● **PROBLEM TO SOLVE**: Would you copy exactly the lines in the data below from the one that has "This screenshot has" through the one that has "The width and height of the screenshot is (717, 1274).", dropping any pictures?
(Beginning of PROVIDED MATERIAL)
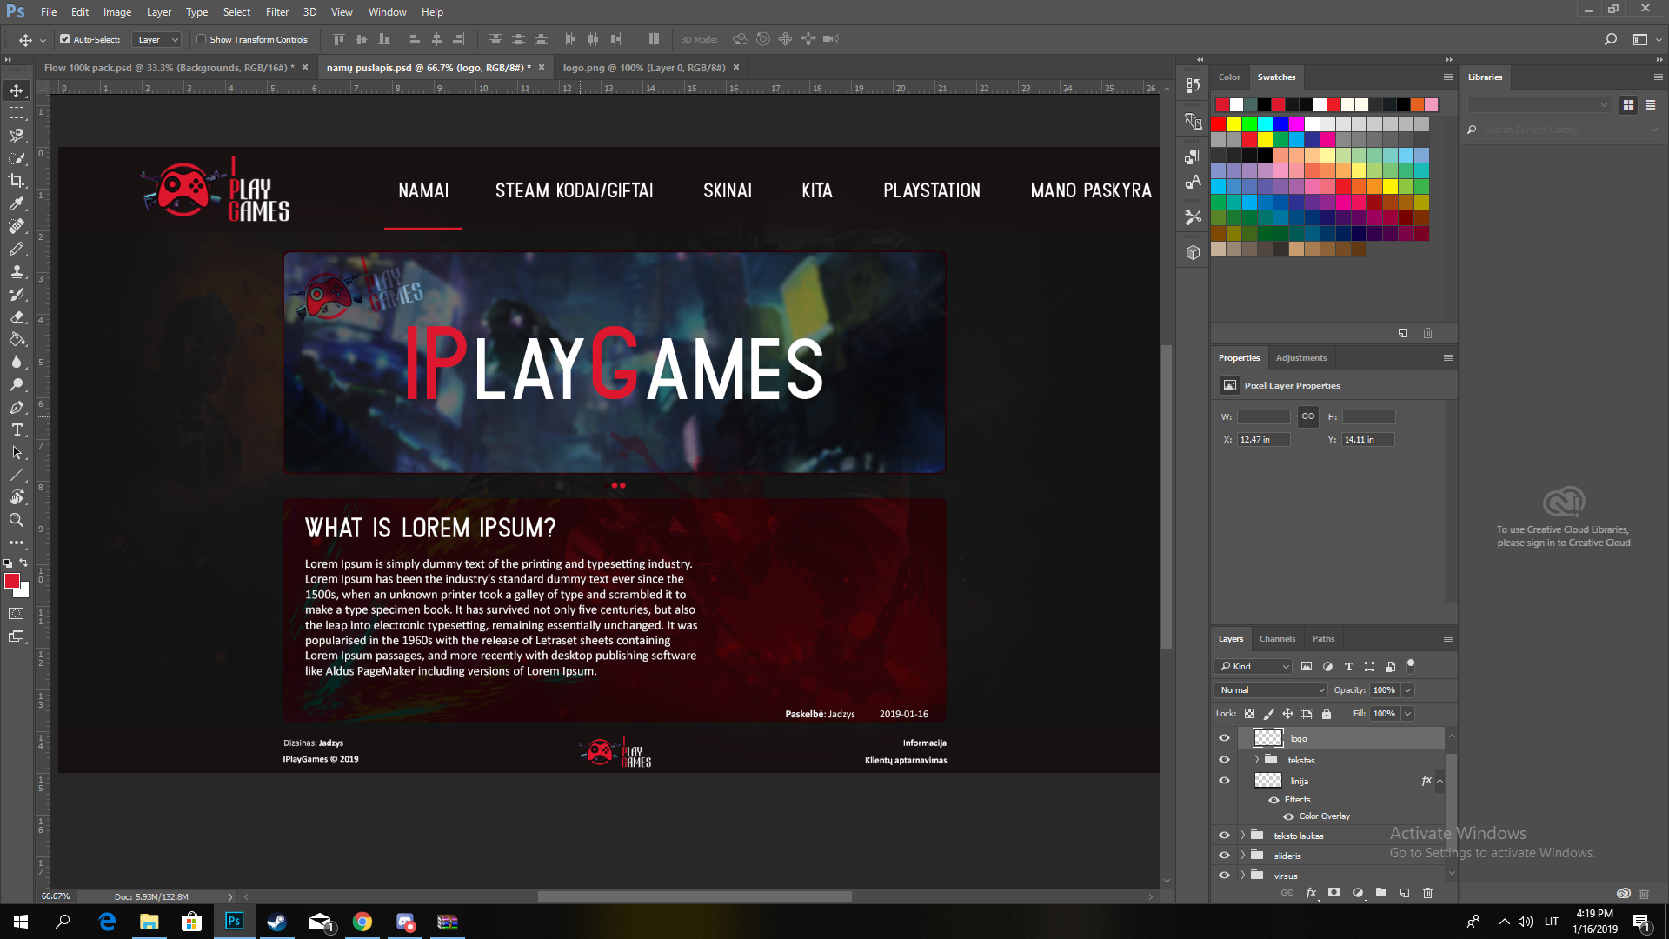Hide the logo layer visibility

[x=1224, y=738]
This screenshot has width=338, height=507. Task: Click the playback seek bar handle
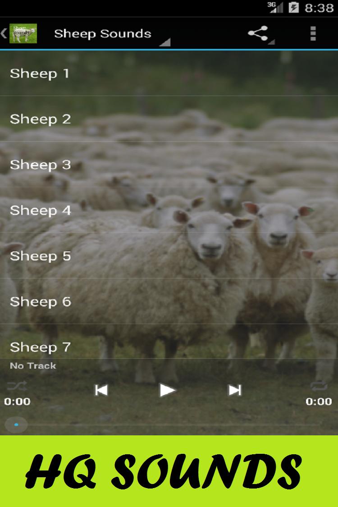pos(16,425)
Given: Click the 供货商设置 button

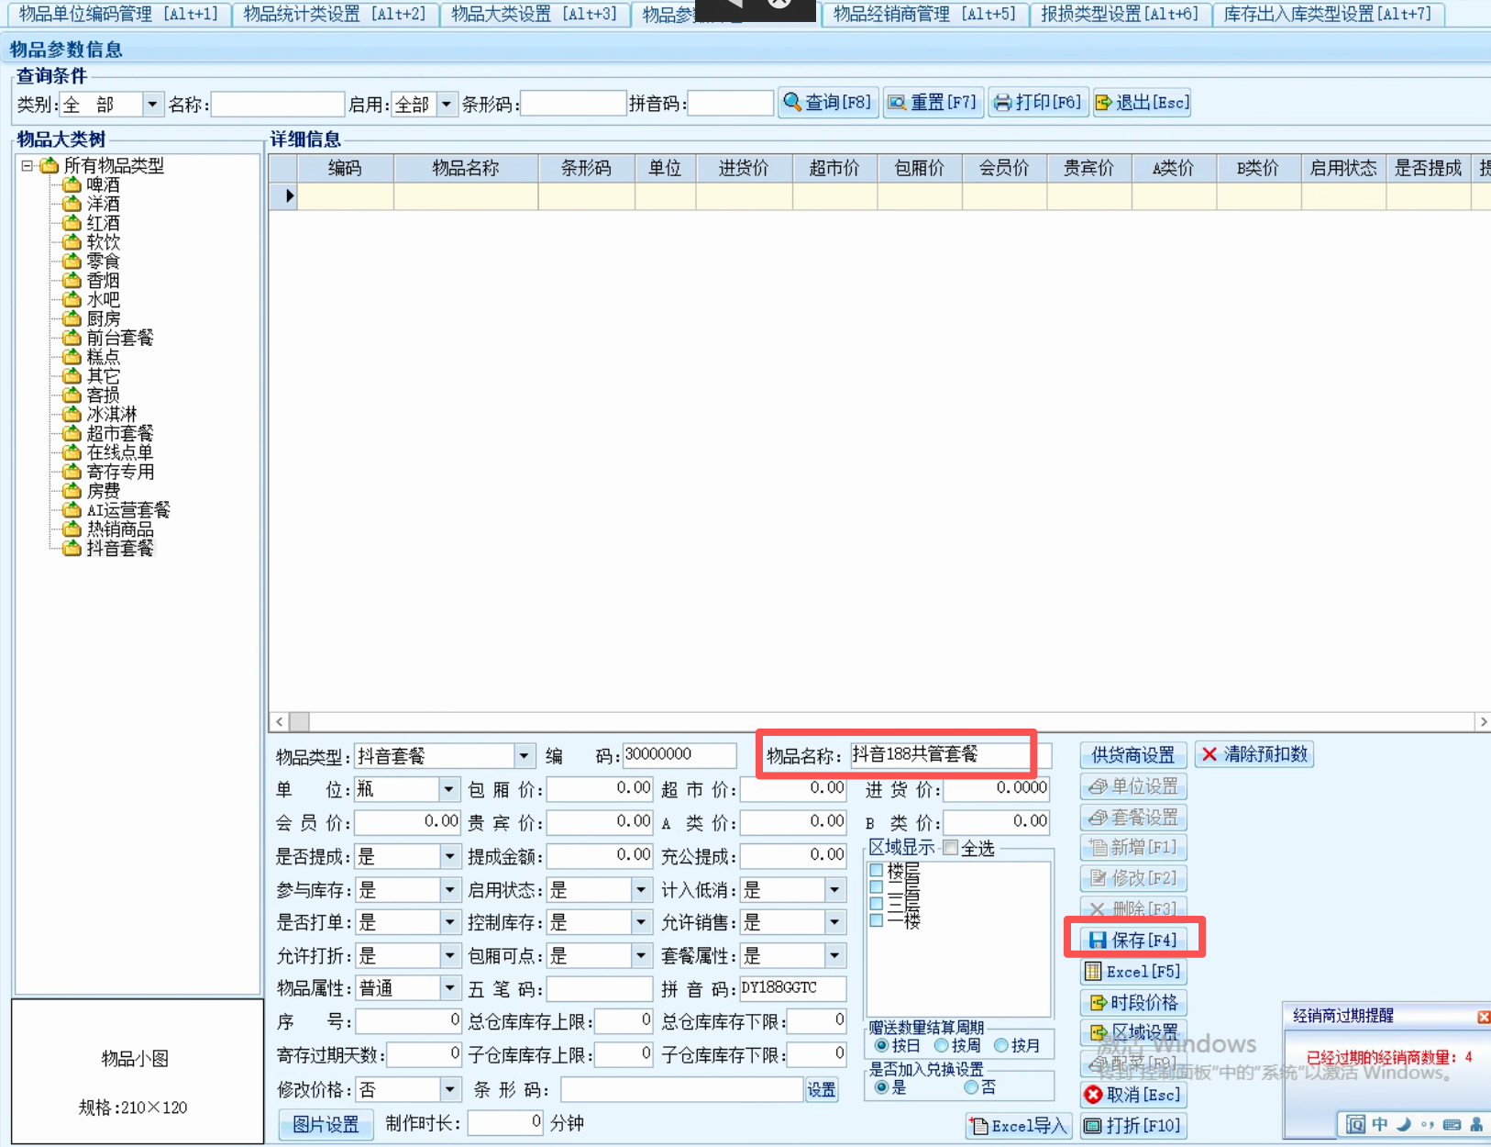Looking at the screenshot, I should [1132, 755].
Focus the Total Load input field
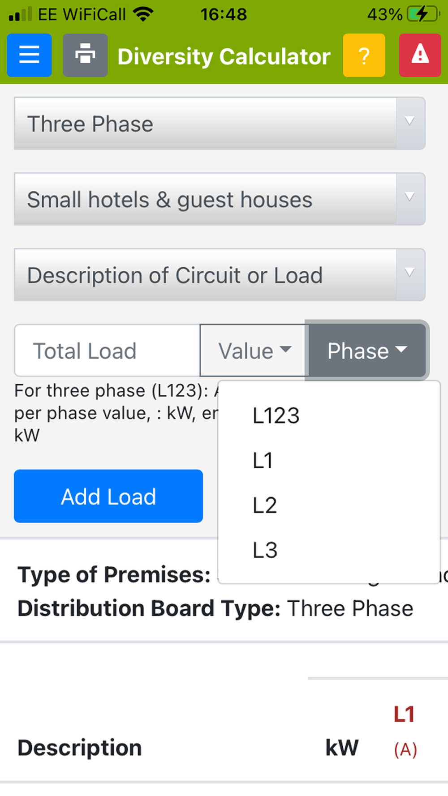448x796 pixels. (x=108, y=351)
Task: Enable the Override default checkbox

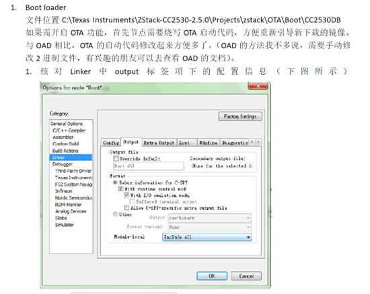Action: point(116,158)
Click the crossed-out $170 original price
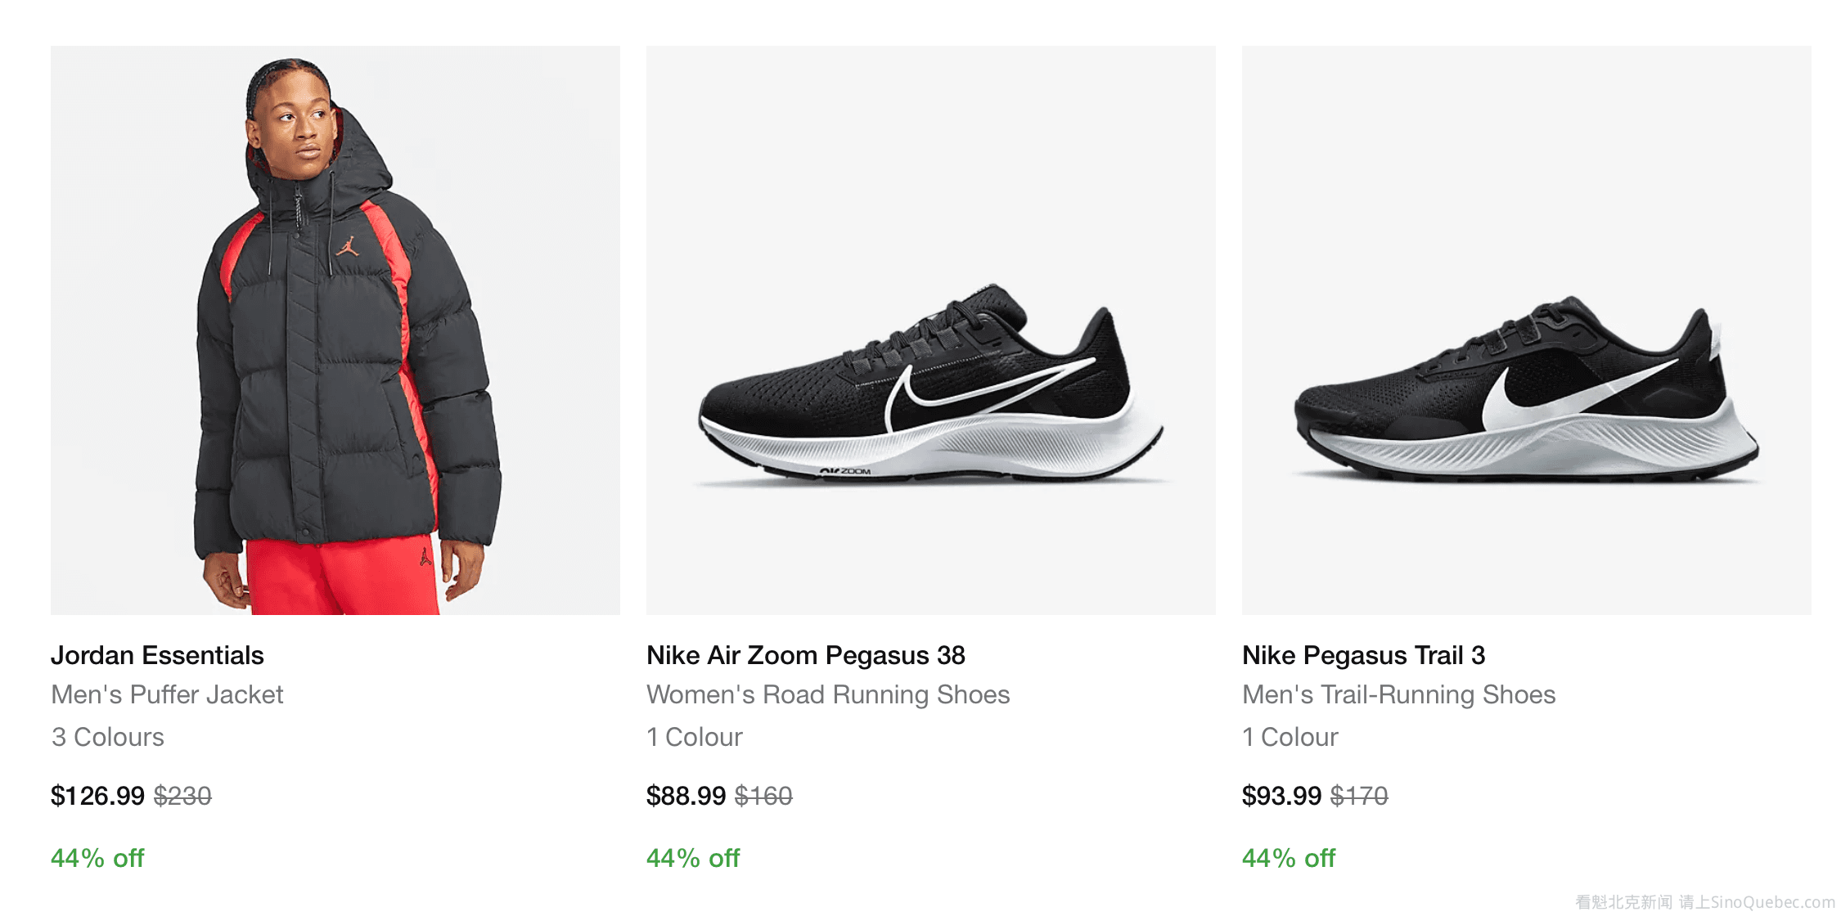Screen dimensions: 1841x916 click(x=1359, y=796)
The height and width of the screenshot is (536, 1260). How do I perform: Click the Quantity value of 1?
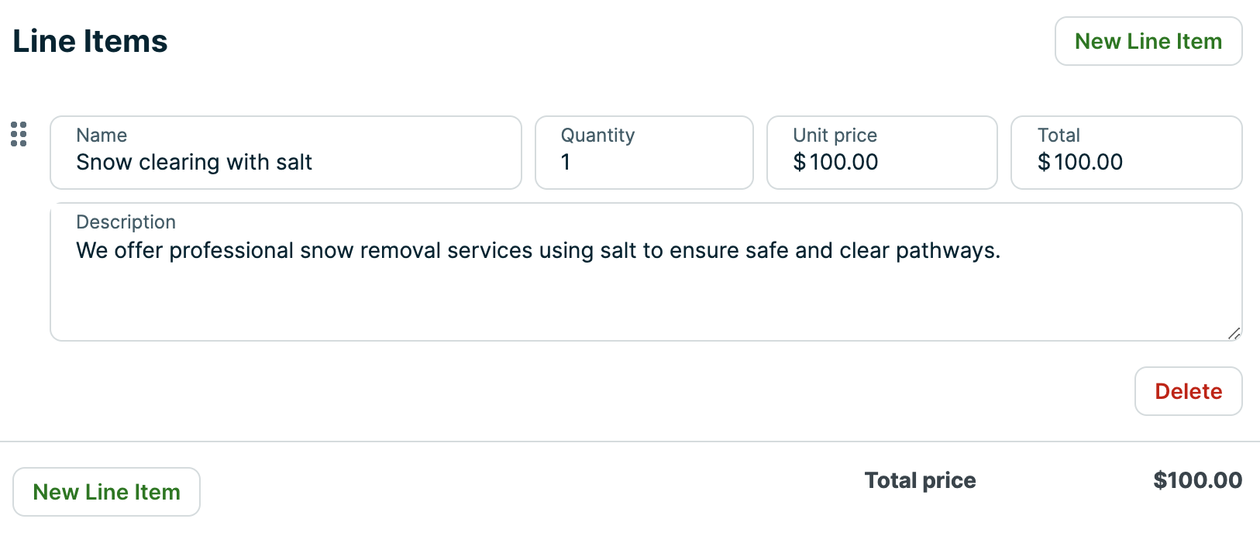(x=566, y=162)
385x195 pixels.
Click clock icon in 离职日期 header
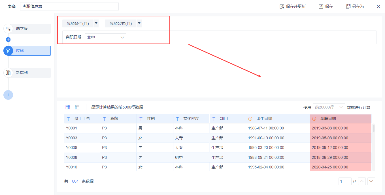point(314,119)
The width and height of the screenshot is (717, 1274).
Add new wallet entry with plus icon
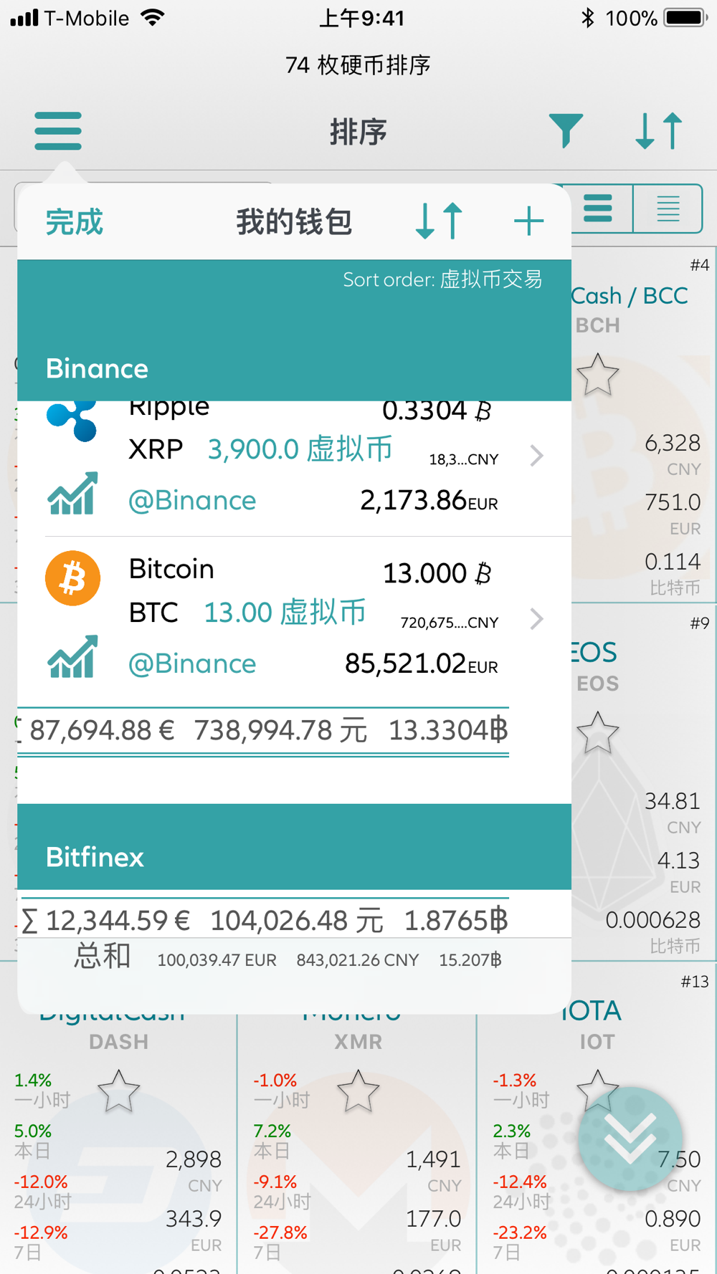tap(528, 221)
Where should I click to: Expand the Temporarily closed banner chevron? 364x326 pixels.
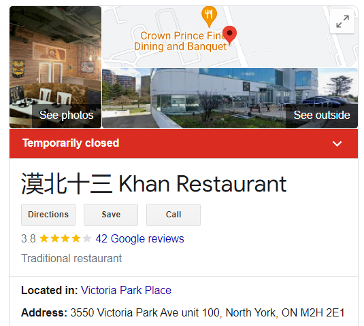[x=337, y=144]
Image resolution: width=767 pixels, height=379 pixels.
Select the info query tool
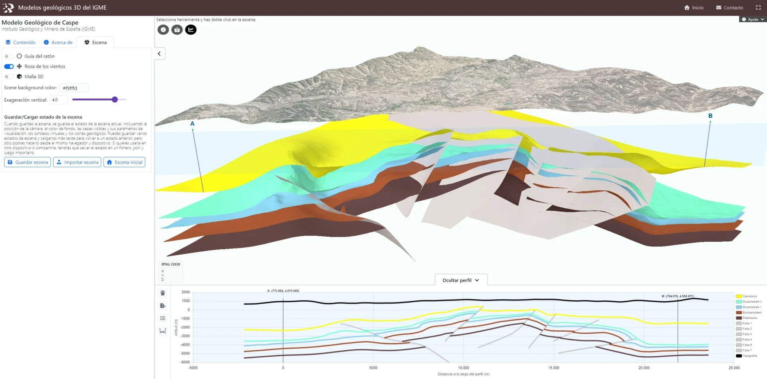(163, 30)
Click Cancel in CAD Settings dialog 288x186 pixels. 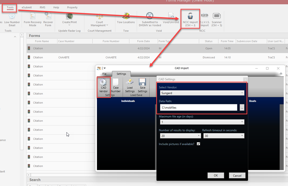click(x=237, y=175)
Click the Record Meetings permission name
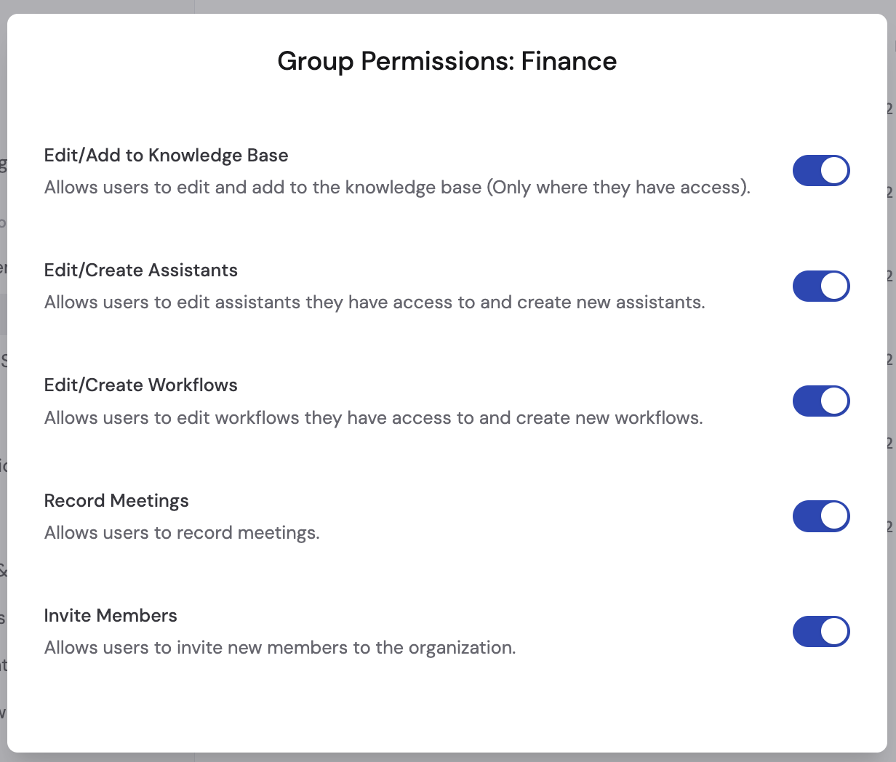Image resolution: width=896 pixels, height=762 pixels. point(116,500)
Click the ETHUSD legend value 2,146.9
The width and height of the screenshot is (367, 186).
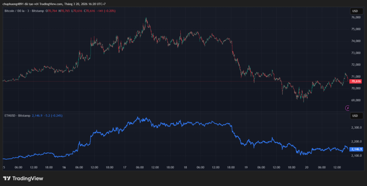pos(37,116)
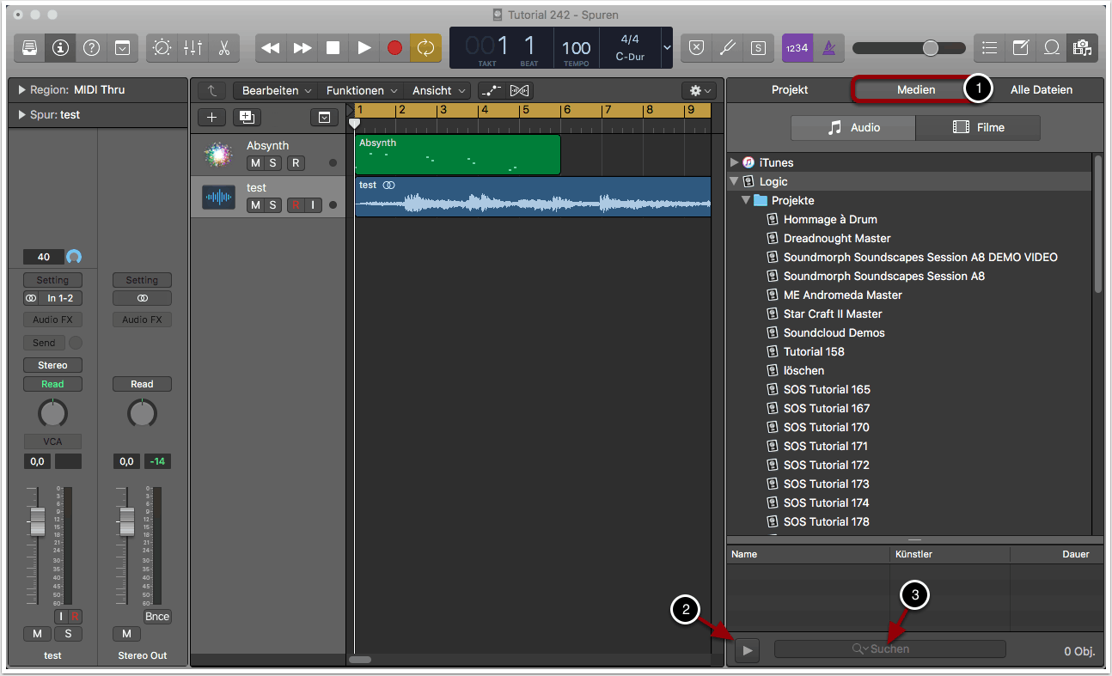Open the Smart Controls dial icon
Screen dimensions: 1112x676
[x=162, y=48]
(End of PROVIDED MATERIAL)
● **ANSWER**:
This screenshot has width=338, height=507. Task: Click the playback seek bar handle
pos(16,425)
Given: Click the 供货商设置 button

Looking at the screenshot, I should [1132, 755].
Focus the Total Load input field
448x796 pixels. (x=108, y=351)
Task: Enable the Override default checkbox

Action: point(116,158)
Click the crossed-out $170 original price
Screen dimensions: 1841x916 click(x=1359, y=796)
The height and width of the screenshot is (536, 1260). How do I perform: Click the Quantity value of 1?
(x=566, y=162)
385x195 pixels.
Click clock icon in 离职日期 header
point(314,119)
The width and height of the screenshot is (717, 1274).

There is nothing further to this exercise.